The core contribution of this paper is "questioning" rather than "proving"—rigorous adversarial evaluation is crucial for AI safety research. Overly optimistic conclusions may lead to building downstream applications on unreliable factual detection methods.
Perplexity-guided negative sampling is a general data augmentation strategy that can be applied to any NLP evaluation task requiring high-quality negative samples (e.g., fact-checking, fake-news detection).
"Self-Contradiction Paradox": If an LLM truly knows a statement is false (via hidden states), why does it still generate it?

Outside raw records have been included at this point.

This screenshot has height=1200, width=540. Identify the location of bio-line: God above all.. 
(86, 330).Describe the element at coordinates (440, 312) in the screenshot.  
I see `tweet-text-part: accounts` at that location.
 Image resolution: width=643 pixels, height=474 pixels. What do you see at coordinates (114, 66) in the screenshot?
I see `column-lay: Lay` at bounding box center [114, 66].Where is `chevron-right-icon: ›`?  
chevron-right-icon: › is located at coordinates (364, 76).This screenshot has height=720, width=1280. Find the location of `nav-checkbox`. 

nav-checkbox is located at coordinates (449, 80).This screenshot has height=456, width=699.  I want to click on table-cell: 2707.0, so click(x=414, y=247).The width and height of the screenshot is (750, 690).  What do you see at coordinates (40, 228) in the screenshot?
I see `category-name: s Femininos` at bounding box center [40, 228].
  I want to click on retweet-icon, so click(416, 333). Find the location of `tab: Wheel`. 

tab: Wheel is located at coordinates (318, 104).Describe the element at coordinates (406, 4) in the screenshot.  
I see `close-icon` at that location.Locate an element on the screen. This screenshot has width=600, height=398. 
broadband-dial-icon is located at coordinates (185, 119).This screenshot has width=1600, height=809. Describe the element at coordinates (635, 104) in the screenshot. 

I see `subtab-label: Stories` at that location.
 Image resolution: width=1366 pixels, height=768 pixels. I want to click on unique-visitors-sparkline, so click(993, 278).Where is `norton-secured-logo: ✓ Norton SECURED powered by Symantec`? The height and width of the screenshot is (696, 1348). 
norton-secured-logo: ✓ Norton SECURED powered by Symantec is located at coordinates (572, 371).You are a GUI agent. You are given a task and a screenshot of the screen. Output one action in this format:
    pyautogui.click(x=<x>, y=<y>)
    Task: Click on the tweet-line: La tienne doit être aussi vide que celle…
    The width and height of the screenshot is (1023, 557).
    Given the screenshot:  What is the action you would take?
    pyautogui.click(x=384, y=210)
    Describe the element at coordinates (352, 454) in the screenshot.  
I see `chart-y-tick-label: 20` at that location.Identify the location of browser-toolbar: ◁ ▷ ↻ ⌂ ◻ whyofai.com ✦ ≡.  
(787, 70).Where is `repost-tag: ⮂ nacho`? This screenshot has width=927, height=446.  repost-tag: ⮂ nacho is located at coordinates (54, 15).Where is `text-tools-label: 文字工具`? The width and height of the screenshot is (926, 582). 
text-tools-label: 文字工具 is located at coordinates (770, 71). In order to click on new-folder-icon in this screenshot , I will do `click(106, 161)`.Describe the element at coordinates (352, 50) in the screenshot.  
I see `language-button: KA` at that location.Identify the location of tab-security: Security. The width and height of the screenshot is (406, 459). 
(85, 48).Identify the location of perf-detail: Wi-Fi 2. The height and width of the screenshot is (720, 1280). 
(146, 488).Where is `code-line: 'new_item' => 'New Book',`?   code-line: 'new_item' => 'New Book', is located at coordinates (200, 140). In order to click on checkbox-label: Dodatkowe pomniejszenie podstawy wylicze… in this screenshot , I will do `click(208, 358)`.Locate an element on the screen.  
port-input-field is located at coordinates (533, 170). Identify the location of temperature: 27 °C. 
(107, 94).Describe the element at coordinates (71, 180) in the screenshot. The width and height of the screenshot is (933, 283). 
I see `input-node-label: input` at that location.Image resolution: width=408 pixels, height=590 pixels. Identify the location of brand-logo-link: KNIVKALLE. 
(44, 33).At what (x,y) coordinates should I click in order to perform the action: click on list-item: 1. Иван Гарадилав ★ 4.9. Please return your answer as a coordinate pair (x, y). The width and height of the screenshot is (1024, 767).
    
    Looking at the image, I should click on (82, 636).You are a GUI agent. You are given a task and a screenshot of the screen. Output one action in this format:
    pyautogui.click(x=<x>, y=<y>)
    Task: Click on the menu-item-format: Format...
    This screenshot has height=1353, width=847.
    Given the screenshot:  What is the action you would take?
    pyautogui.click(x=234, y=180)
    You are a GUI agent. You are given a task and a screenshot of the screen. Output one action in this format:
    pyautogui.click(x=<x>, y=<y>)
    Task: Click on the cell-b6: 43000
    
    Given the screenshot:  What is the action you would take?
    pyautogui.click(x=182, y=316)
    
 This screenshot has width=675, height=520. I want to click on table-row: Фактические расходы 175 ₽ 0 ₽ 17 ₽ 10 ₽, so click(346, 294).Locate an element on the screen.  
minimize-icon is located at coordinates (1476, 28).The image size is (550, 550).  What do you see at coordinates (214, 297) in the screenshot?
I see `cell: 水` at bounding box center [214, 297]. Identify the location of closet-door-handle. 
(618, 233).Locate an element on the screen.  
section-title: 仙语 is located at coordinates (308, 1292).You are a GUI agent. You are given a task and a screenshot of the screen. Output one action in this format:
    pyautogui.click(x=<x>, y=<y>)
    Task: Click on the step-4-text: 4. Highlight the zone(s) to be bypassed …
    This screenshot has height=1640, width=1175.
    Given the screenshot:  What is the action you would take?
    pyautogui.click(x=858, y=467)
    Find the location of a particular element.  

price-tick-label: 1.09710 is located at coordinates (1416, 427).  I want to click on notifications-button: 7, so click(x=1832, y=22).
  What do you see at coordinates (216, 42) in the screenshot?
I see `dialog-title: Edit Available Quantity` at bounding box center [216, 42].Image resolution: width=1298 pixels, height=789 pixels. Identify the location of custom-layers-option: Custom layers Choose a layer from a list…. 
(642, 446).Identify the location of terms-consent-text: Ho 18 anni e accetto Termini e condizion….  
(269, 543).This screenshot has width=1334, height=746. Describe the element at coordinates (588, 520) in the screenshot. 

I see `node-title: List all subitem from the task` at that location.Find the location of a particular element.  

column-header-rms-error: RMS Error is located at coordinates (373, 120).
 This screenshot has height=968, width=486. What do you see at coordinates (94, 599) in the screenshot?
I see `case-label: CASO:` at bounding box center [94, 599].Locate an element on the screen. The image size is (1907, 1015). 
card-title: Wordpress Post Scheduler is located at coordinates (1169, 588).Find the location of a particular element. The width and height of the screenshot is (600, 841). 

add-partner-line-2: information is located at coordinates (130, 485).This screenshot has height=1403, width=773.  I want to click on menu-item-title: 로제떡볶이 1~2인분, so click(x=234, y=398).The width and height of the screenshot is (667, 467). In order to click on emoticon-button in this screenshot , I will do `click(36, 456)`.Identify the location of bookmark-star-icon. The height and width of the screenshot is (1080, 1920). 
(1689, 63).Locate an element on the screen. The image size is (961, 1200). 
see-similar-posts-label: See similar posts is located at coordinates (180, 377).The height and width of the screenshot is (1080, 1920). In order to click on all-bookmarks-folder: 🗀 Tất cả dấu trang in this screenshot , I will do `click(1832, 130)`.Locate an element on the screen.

This contradiction implies that hidden states might encode "fluency" rather than "factuality".

Limitations & Future Work¶

Only analyzed two relatively small models (6.7B and 7B); larger scale models might have stronger factuality encoding capabilities.
The probe architecture is simple (3-layer MLP); more complex probes might be able to extract richer signals.
Multi-layer fusion was not considered—concurrently using multiple layers of hidden states may be more effective than single-layer hidden states.
Future work can combine attention analysis and hidden state analysis to achieve a more comprehensive understanding of factuality encoding.

vs SAPLMA (Azaria & Mitchell, 2023): This paper directly challenges the core conclusions of SAPLMA, proving that it is not robust under more realistic evaluation settings.
vs ITI (Li et al., 2024): Inference-time intervention methods rely on the assumption that "truthful directions" exist within hidden states, an assumption questioned by this paper.
vs CCS (Burns et al., 2022): Contrastive Consistent Search also relies on true/false encoding in hidden states, which similarly requires more rigorous evaluation.

Rating¶

Novelty: ⭐⭐⭐⭐ Proposing two more realistic dataset construction strategies delivers high value for critical evaluations of prior work.
Experimental Thoroughness: ⭐⭐⭐⭐ Multiple datasets, two models, multi-layer analysis, and cross-dataset transfer evaluation.
Writing Quality: ⭐⭐⭐⭐⭐ Precise problem definition, rigorous experimental design, and convincing conclusions.
Value: ⭐⭐⭐⭐ Provides an important "cool-down" for the LLM factuality research community, fostering more rigorous evaluation standards.